Hello to all those faithfully reading and hopefully enjoying this effort to make even the worst horror movie more watcha... aw, screw that - I'm not that good. If a movie makes you cringe because yet another batch of unlikable teens that are pushing 30 are inching toward their deaths, having a party no one does anywhere ever, a paranormal movie is boring you to tears with unending pans of empty rooms, or thanks to CGI technology when people finally bite it, their blood squirts everywhere except on the victim, the ground, the people next to them... you're in good company and this is the right place for you.

Monday, November 18, 2013


Uninvited (1993)

When you see a movie's IMDb and the first words are 'tedious western with a hint of horror' you know you're in for a bad one. Buuuut that's what I do (as I keep reminding the hubby as he always says 'Why can't you just watch good ones?') so here I go. With a brief appearance from the late Jack Elam (always great seeing that face, too bad this was his last appearance in a movie) this was guaranteed to tank as the people who supposedly traveled a long distance to get to their destination look as fresh as if they just stepped out of a costume shop onto a movie set. Hey wait, that's just what they did...

This movie made me add another category to my horror movie worksheet (patent pending): The triple 'B'. Bored. Beyond. Belief. I'll have to add it after the Piss Of Death.

This movie, written by Michael Derek Bohusz, directed by Michael Derek Bohusz, and including a character called 'The Indian' who was played by... say it... SAY IT.... Michael Derek Bohusz was a massive snoozefest and there is nothing funny I can think of to make it any better. 

It was NOT a horror movie unless you're scared by an Indian who hangs from a tree for a week, gets buried, then rises and kills all the menfolk. Hmm, was it Easter or something? Here's the whole movie in a nutshell and the only things I have to add are a line by I think the preacher 'At the risk of sounding in charge I...'  uh, what? I didn't know being in charge was a risk. Apparently in this movie, it is.

The only other thing (besides everyone being pristine - clean clothes, clean hair, nobody eats but nobody appears hungry) is that when they go to hang 'The Indian' they have this really fancy noose that apparently they packed in just for such an occasion. Wow. Oh and all the ammo they could ever need since they shot off their numerous (and anachronistic firearms) all through the movie without worrying about running out of bullets.
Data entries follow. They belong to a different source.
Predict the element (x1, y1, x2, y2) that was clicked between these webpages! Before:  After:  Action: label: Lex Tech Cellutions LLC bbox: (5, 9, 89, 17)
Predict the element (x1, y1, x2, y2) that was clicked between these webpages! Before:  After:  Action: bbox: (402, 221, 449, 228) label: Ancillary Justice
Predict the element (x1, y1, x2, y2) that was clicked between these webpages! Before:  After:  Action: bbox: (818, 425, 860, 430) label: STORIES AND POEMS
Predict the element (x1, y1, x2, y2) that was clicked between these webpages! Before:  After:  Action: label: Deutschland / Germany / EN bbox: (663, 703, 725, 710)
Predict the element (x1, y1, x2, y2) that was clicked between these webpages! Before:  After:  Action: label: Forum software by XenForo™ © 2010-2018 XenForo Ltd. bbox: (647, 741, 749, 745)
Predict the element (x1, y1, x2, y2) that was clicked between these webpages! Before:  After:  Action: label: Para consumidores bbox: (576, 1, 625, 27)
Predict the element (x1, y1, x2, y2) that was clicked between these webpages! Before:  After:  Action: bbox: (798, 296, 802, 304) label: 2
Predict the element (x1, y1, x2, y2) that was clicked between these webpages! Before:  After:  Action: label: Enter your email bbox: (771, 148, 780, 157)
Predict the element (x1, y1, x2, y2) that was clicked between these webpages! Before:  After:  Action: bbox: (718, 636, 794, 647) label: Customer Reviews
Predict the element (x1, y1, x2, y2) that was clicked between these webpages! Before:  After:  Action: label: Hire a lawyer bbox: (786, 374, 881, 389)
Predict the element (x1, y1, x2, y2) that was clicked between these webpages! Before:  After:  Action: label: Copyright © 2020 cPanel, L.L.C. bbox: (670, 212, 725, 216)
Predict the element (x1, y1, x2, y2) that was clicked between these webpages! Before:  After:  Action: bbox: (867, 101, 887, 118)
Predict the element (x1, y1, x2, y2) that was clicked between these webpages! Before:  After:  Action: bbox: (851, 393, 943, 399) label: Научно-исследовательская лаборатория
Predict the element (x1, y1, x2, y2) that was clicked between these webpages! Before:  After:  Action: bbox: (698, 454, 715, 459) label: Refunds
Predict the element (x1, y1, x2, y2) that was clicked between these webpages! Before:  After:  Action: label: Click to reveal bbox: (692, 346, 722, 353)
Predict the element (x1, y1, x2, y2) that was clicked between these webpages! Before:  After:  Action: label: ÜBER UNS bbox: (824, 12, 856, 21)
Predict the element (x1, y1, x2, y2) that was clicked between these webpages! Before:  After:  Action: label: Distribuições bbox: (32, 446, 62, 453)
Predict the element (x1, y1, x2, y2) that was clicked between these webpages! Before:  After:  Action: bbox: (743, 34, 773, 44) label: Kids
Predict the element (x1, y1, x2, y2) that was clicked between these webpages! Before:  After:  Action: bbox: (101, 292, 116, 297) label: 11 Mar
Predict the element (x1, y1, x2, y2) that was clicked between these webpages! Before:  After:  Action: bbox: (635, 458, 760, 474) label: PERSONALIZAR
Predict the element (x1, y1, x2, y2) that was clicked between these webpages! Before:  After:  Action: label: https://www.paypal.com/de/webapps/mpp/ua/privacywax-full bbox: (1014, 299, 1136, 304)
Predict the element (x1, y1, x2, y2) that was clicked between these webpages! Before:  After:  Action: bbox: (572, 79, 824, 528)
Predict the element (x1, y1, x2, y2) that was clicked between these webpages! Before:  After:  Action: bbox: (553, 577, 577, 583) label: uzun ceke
But this is the breakdown:

On a cold, eerie evening, on a barren, wind-swept mountainside, a leathery, evil man named Grady brings eight people to their destiny. A priest looking for the money to build a church hides a dark past, a young married couple looking for the wealth to start a life together, a prostitute searching for a way out of her present, - they all share one thing - a desire for the gold that is buried deep in the mountain. What they find instead is a terrifying horror and a powerful greed that leads them into a descent into the maelstrom of their existences.

What a gripping way to say a bunch of idiots get ripped off when Jack Elam sells them the right to a gold mine that doesn't belong to him (BTW, he's top billed but gone before the beginning credits end) and so one by one they turn on each other 'cause they're stupid. They find bones indicating the mine is actually an Indian burial ground but they don't care and when one Indian (THE INDIAN) shows up to complain they promptly hang him. 

Eventually he swings down (Get it?) and the men left over after killing each other he finishes off while the two women wander off to... well, let's face it, death. Because where are they going to go? They're untold miles from anywhere and they're on foot with no supplies. THE INDIAN would have been kinder if he had just killed them too.